I am having trouble iterating every element of an array using the brentq
function. q
in the defined function below is a FITS file array, and we are using every element in this array as inputs to run through the brentq
function in order to solve for T
.
Essentially, my problem lies in not particularly knowing where or how to implement the appropriate for
loop to iterate the function over every element of q
.
Any suggestions on how to go about this problem?
def f(T,q,coeff1,coeff2,coeff3):
return q*const3 - ((exp(const2/T)-1)/(exp(const/T)-1))
a = brentq(f, 10, 435.1, args=(q,4351.041,4262.570,0.206))
print a
newhdu = fits.PrimaryHDU(a)
newhdulist = fits.HDUList([newhdu])
newhdulist.writeto('Temp21DCOT.fits')
Further explanation: The basis of what I'm trying to do is to use brentq
to solve for temperature values using the intensity values of our initial array (our FITS file).
The equation is derived from a ratio of two wavelengths of Plank's Equation, so q = B_1/B_2
if we want to be true to physics, where every element in q
are intensity values. brentq
would solve this analytically insolvable equation for T
(temperature) for every element in q
, and make a new temperature array of the same size as q
. In other words, I am trying to solve for the temperature of every pixel in a FITS file using Plank's Equation.
Note: I re-posted this to clarify the problem in a more efficient manner.
Are you having problems with iteration, or with efficiency?
This iteration works for me:
In [485]: from scipy import optimize
In [486]: def f(T,q,coeff1,coeff2,coeff3):
return q*coeff3 - ((np.exp(coeff2/T)-1)/(np.exp(coeff1/T)-1))
# corrected the coeff use
In [487]: q=np.linspace(1,3,10)
# q range chosen to avoid the different signs ValueError
In [488]: A=[optimize.brentq(f, 10, 435.1, args=(i,4351.041,4262.570,0.206),full_output=True) for i in q]
In [489]: A
Out[489]:
[(55.99858839149886, <scipy.optimize.zeros.RootResults at 0xa861284c>),
(64.14621536172528, <scipy.optimize.zeros.RootResults at 0xa861286c>),
(72.98658083834341, <scipy.optimize.zeros.RootResults at 0xa861288c>),
(82.75638321495505, <scipy.optimize.zeros.RootResults at 0xa86128ac>),
(93.73016750496367, <scipy.optimize.zeros.RootResults at 0xa86128cc>),
(106.25045004489637, <scipy.optimize.zeros.RootResults at 0xa86128ec>),
(120.76612665626851, <scipy.optimize.zeros.RootResults at 0xa861290c>),
(137.88917389176325, <scipy.optimize.zeros.RootResults at 0xa861292c>),
(158.4854607193551, <scipy.optimize.zeros.RootResults at 0xa861294c>),
(183.82941862839408, <scipy.optimize.zeros.RootResults at 0xa861296c>)]
In [490]: [a[1].iterations for a in A]
Out[490]: [8, 9, 10, 10, 10, 10, 10, 9, 8, 10]
In the brentq
docs f
returns one value, for one set of args
. There are some solvers, such as the ode
ones, that let you define a function that takes a vector variable, and returns a matching vector derivative.

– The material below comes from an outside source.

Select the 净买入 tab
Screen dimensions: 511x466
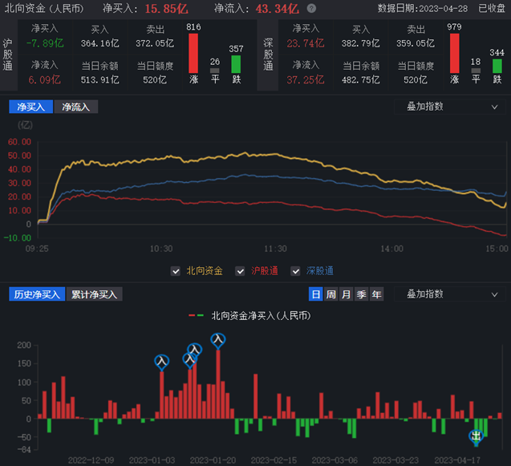click(30, 107)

It doesn't look like this root finder allows that. So you are stuck with iterating over the args
values, and solving for each case. I wrote the iteration as a list comprehension. Other iteration formats are possible (for loop etc). We might even be able the wrap this brentq
call in a function that could be passed through np.vectorize
. But that is still going to be a iteration with minor time savings.

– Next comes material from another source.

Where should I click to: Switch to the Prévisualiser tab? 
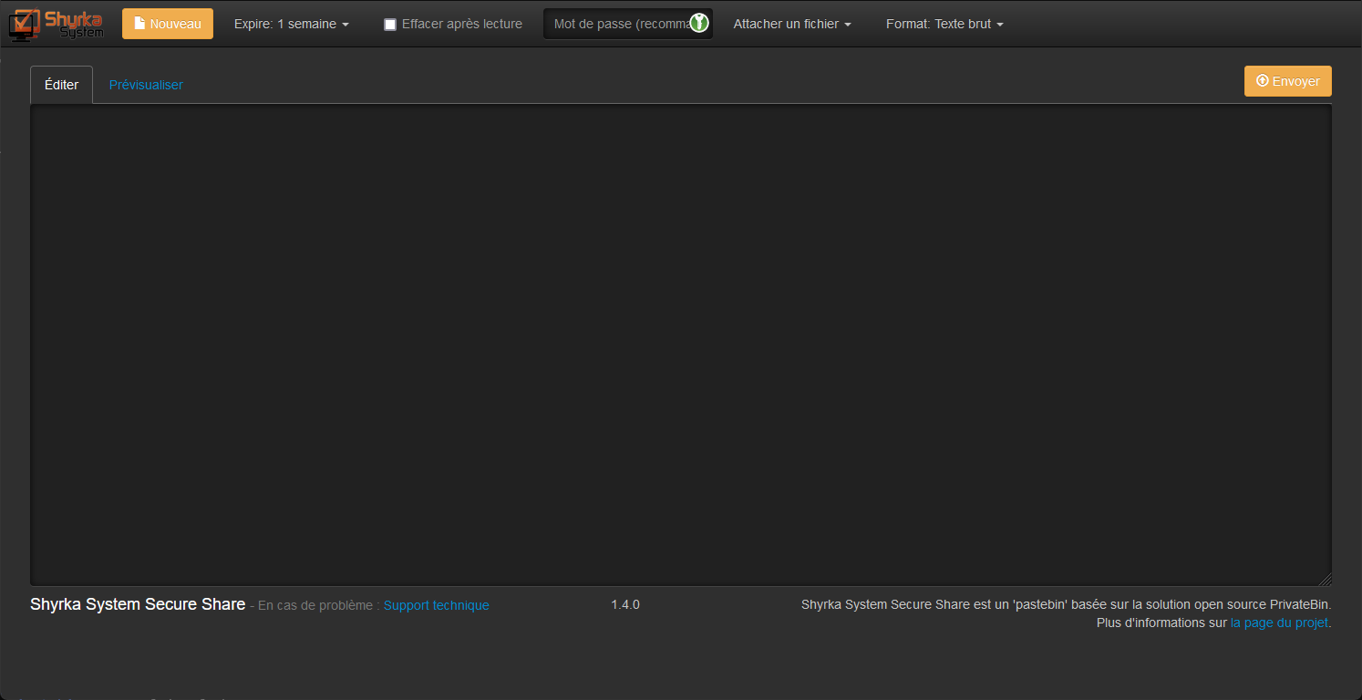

There are various ways of handling a multidimensional array. One simple one is to flatten
the input, do the 1d iteration, and then reshape the result. For example:
In [517]: q1=q.reshape(2,5)
In [518]: q1
Out[518]:
array([[ 1. , 1.22222222, 1.44444444, 1.66666667, 1.88888889],
[ 2.11111111, 2.33333333, 2.55555556, 2.77777778, 3. ]])
In [519]: np.array([optimize.brentq(f, 10, 435.1, args=(i,4351.041,4262.570,0.206)) for i in q1.flat]).reshape(q1.shape)
Out[519]:
array([[ 55.99858839, 64.14621536, 72.98658084, 82.75638321,
93.7301675 ],
[ 106.25045004, 120.76612666, 137.88917389, 158.48546072,
183.82941863]])
I left off the full_output
flag, since that adds complications.